In Sub-Saharan Africa, 27% of Business Leaders Have Adopted Generative AI (Report)

In Sub-Saharan Africa, 27% of Business Leaders Have Adopted Generative AI (Report)
In Sub-Saharan Africa, 27% of Business Leaders Have Adopted Generative AI (Report)

(Agence Ecofin) – The report highlights that more than half of African bosses expect emerging technologies to have a significant impact on the way their company creates, delivers and captures value in the future.

Companies operating in sub-Saharan Africa are generally less likely to have integrated generative artificial intelligence (AI) than their counterparts on a global scale, according to a report published on May 30 by the auditing and consulting firm PricewaterhouseCoopers (PwC). ).

The report, which is based on a survey carried out among 380 business leaders operating in the region as part of the “Global CEO Survey 2024” carried out in 105 countries around the world, specifies that 27% of African bosses surveyed say that their company has already adopted generative AI compared to a global average of 32%.

However, this adoption rate is expected to increase in the future, given that 51% of African leaders expect generative AI to increase competitive intensity in their industry over the next three years, driving the entry into the market of new players, the appearance of innovative products and the emergence of new pricing approaches.

Similarly, 61% of respondents believe that generative AI will significantly change the way their company creates, delivers and captures value over the next three years, while 51% predict that this disruptive technology will improve product quality and services offered to consumers.

In this same chapter, 33% of African business leaders say they have already changed their technology transformation strategy, due to this profoundly transformative technology, a rate slightly higher than the global average of 31%. Especially since generative AI is expected to revolutionize all sectors. In the field of financial services for example, its main interests lie in improving fraud detection, strengthening risk assessment and personalizing customer interactions, which increases efficiency and promotes reduction costs.

The healthcare sector is expected to benefit from AI-assisted early disease detection, personalized treatment planning, and new drug discovery.

Retail players are also leveraging the technology through personalized product recommendations, price optimization, and improved customer service, while manufacturing and logistics sectors can use generative AI to optimize supply chains, predict demand, and improve production efficiency.
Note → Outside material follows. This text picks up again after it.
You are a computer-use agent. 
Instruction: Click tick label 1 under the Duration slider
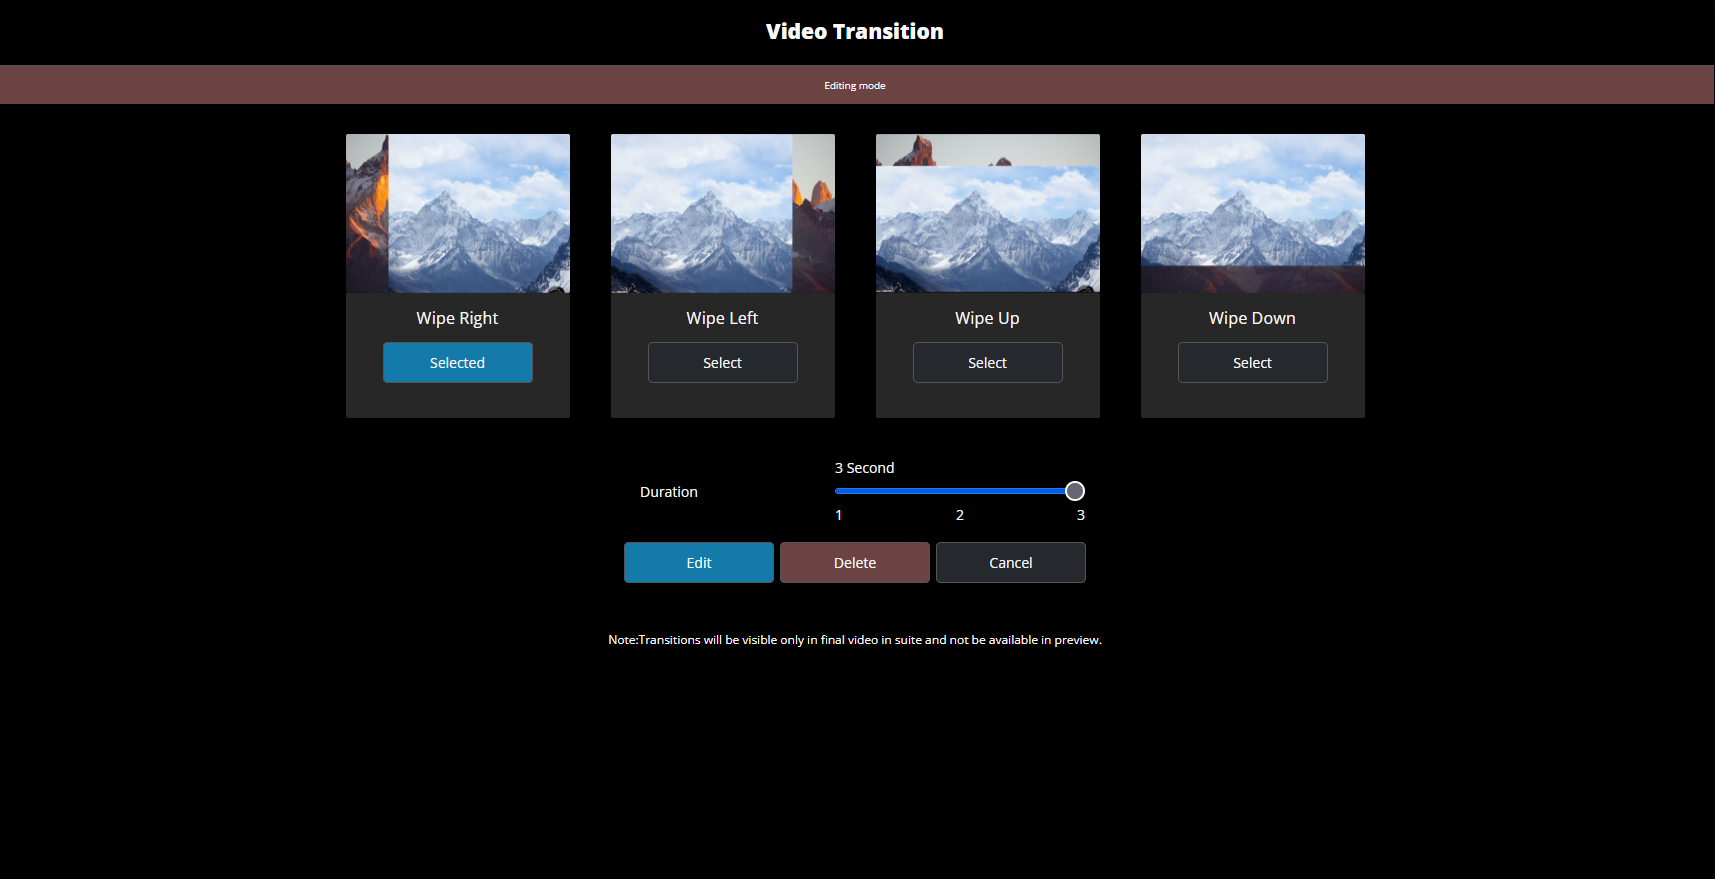(x=838, y=515)
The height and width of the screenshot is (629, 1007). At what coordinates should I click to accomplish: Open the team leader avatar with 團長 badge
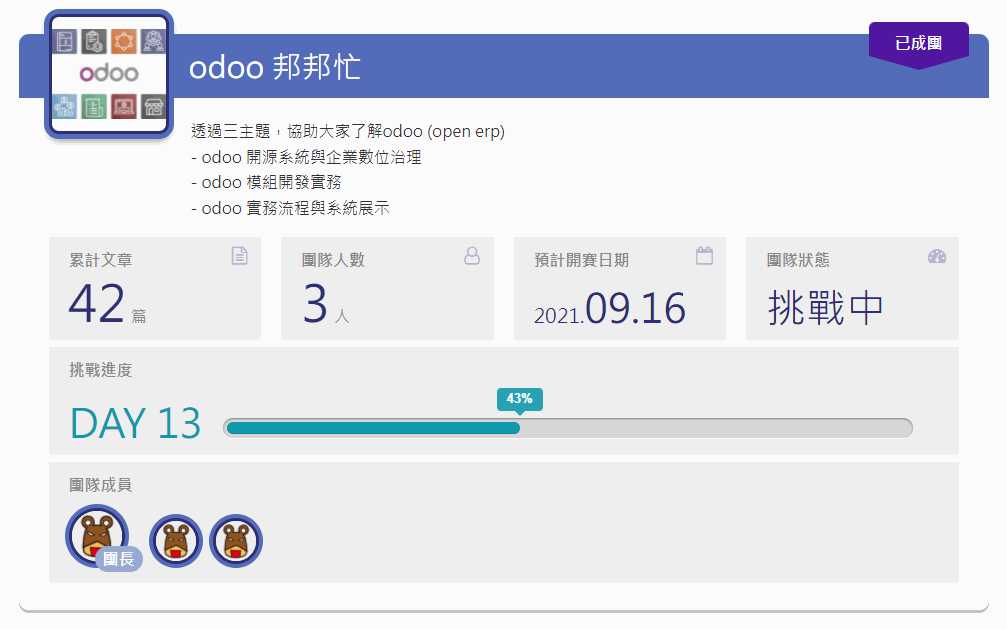(x=96, y=535)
Increased investments in cloud computing

Entitled “Africa Business Agenda-Tech-enabled digital transformation”, the report reveals, however, that African bosses perceive significant risks linked to generative AI, due to current limitations of the technology such as hallucinations (incorrect or misleading results generated by major language models) and the absence of coherent logical reasoning. 48% of them recognize, in fact, that generative AI can increase legal liabilities and reputational risk, compared to 46% globally. Hence the need to adopt stronger data governance frameworks and involve employees in the technology integration process.

On the other hand, 21% of managers surveyed expect workforce reductions due to the increasing adoption of this technology, which is considered with some apprehension by workers, compared to 25% globally.

On another level, the report indicates that the adoption of cloud computing by companies operating in sub-Saharan Africa is greater than that of generative AI. 12% of the executives surveyed indicate that they have adopted this technology in all their operations, while 38% say they have adopted it in many parts of their activities. 32% have adopted the cloud in some operations and 19% do not yet use this type of solution.

Considering the benefits that cloud computing brings to businesses, 82% of respondents say they will have increased their investments in this area in 2023.

More generally, more than half of African CEOs (52%) covered by the survey expect emerging technologies to have a significant impact on how their business creates, delivers and captures value in the future, higher than the global average (46%).

The report also notes that 40% of executives believe their company would not be economically viable within a decade if it continued on its current transformation trajectory. This rate rises to 57% over a horizon of more than ten years, which underlines the need to accelerate the reinvention of the business models of companies operating south of the Sahara.